Summary: "There is a strong belief by the USGA that this will absolutely provide this ultimate test of golf, so it's the shot making, it's handling yourself mentally, it's course management."
Thanks Mike, but give us a name! Of course he'd never do that and it's interesting that he hasn't specified that big hitters have an advantage although history says they tend to on the longer US Open tracks.
However, there are plenty of clues. It would appear we're looking for someone who plays well in wind, can get it out there, likes firm conditions, is good playing from shaved run-off areas near the green (think Masters and Pinehurst No. 2), likes to putt on pure greens (think Masters again), can cash in on the extra two par 5s (well-ranked in the current Par 5 stats), likes to shape his shots and has a cool temperament.

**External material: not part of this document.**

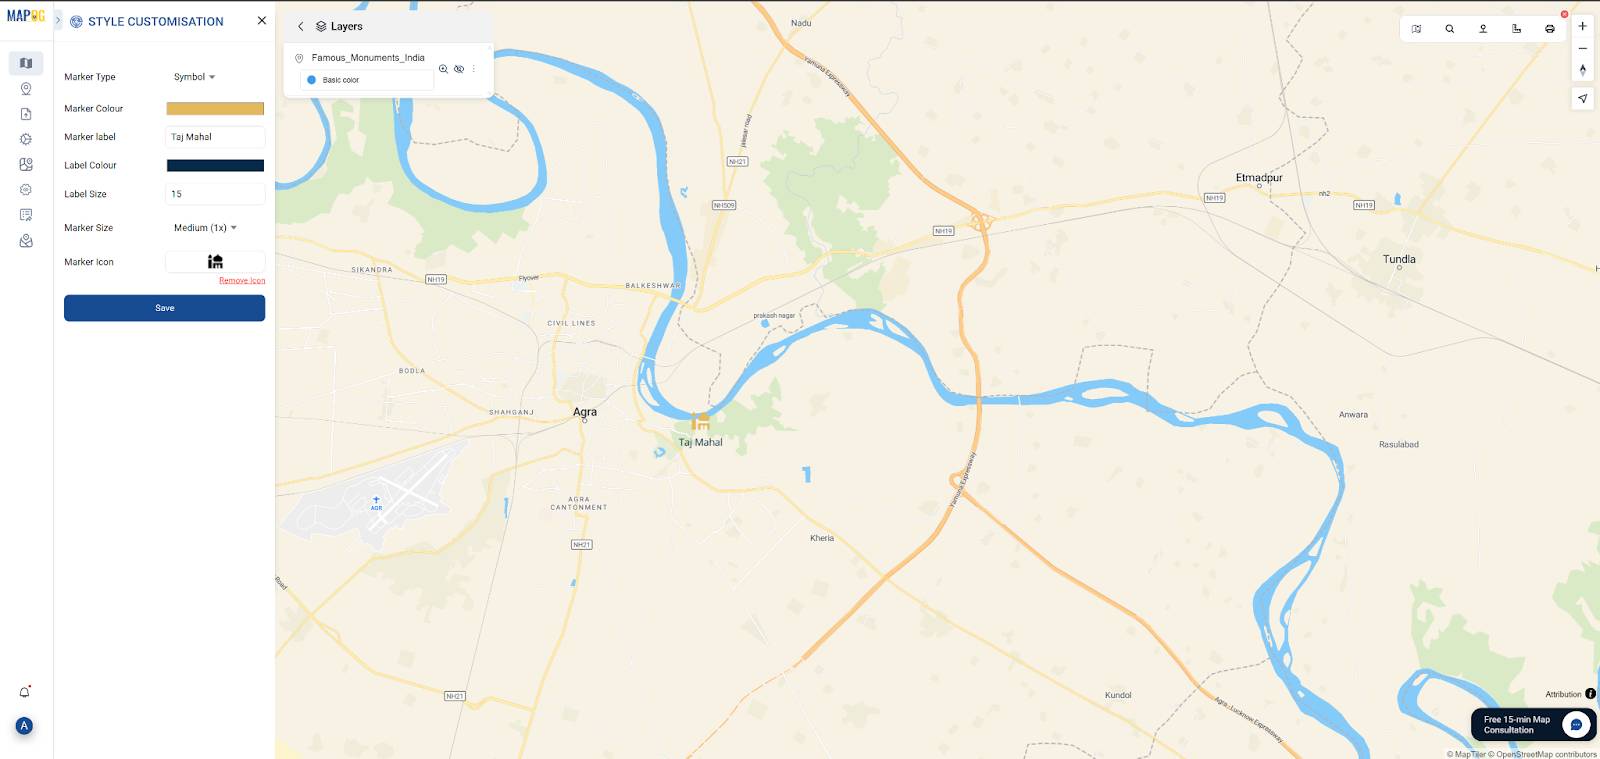Screen dimensions: 1600x759
Task: Click the Marker label text field
Action: (215, 137)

We could easily be describing Dustin Johnson here. DJ was T4 at Pinehurst No.2 in 2014, plays well on firm, windy tracks (see strong Open record), is 1st in Par 5 Scoring Average this year and is as laid-back as they come. And, of course, he's been there and done it in this event before. DJ won last year and should really have won in 2015 as well.
We could also be describing Rickie Fowler. He was T2 at Pinehurst No.2 three years ago, is 5th in Par 5s this year and also 7th in Strokes Gained: Putting. Like Johnson, he can thrive and shape shots in the wind.
The American duo are on plenty punters' radars already but Davis' words may just add a layer of confidence.